In order to continue to contribute to security, the MNF must continue to function under a framework that affords the force and its personnel the status that they need to accomplish their mission, and in which the contributing states have responsibility for exercising jurisdiction over their personnel and which will ensure arrangements for, and use of assets by, the MNF. The existing framework governing these matters is sufficient for these purposes. In addition, the forces that make up the MNF are and will remain committed at all times to act consistently with their obligations under the law of armed conflict, including the Geneva Conventions.
The MNF is prepared to continue to pursue its current efforts to assist in providing a secure environment in which the broader international community is able to fulfill its important role in facilitating Iraq’s reconstruction. In meeting these responsibilities in the period ahead, we will act in full recognition of and respect for Iraqi sovereignty.

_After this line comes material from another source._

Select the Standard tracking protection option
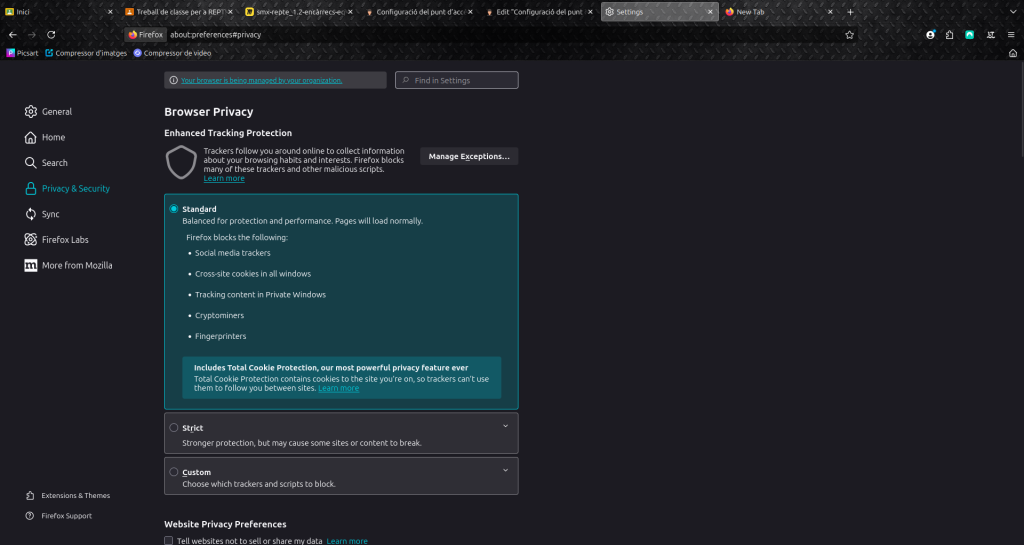[174, 209]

We look to other member states and international and regional organizations to assist the people of Iraq and the sovereign Iraqi government in overcoming the challenges that lie ahead to build a democratic, secure and prosperous country.
The co-sponsors intend to annex this letter to the resolution on Iraq under consideration. In the meantime, I request that you provide copies of this letter to members of the Council as quickly as possible.